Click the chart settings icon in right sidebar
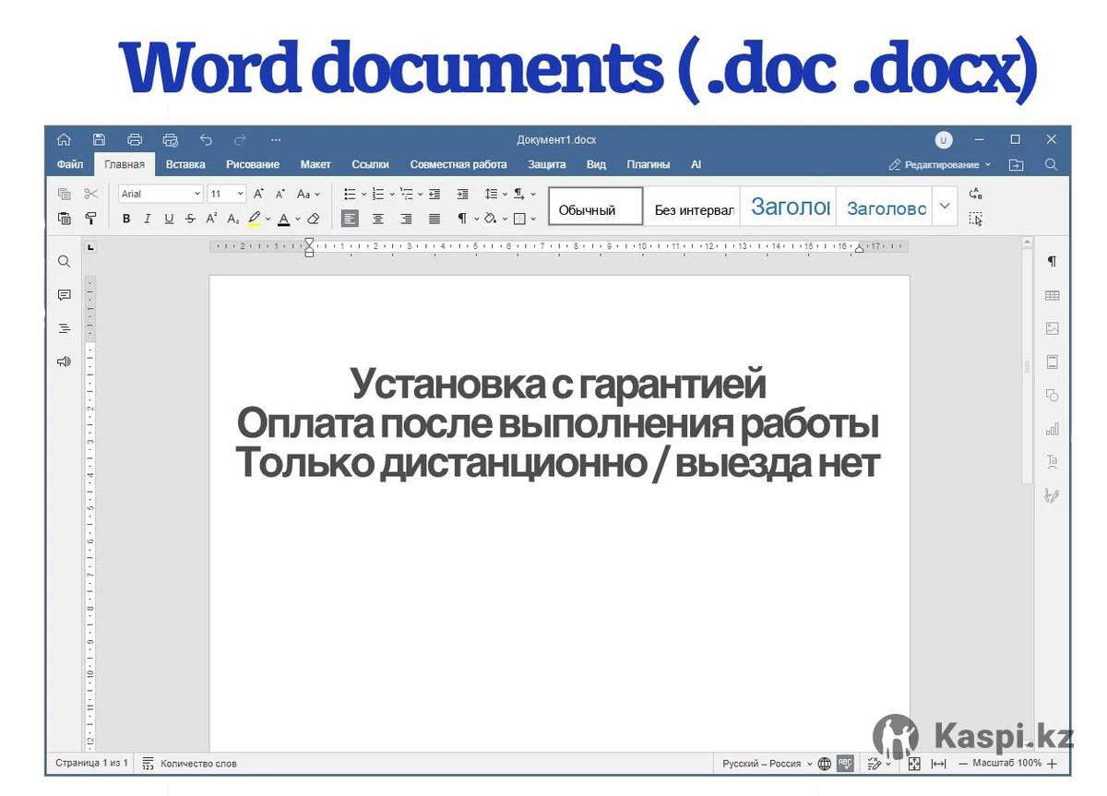The width and height of the screenshot is (1107, 796). pos(1052,429)

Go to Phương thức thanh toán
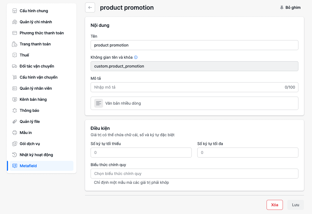tap(42, 33)
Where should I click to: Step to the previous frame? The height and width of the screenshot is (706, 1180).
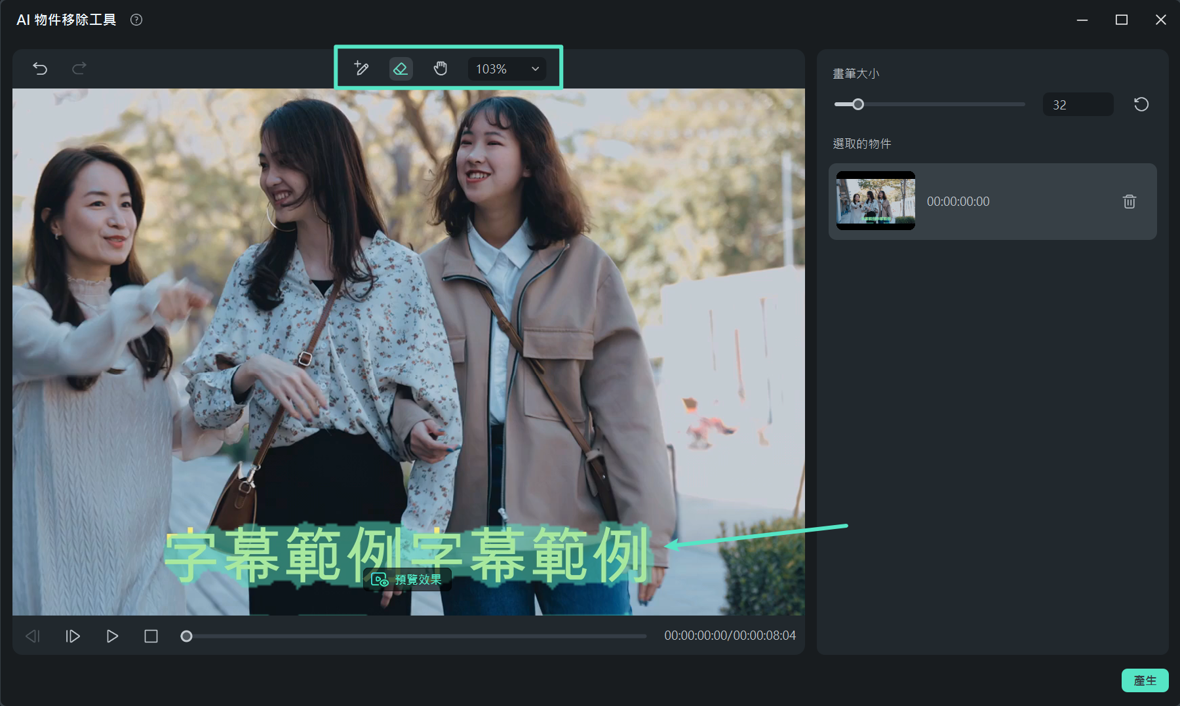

.....

◆ WHAT YOU NEED TO DO
Every line above is to be written out unchanged, with the pictures omitted.

◆ PROBLEM SOLUTION
Click the chart settings icon in right sidebar
The width and height of the screenshot is (1107, 796). pos(1052,429)

Go to Phương thức thanh toán
tap(42, 33)
Where should I click to: Step to the previous frame? The height and width of the screenshot is (706, 1180).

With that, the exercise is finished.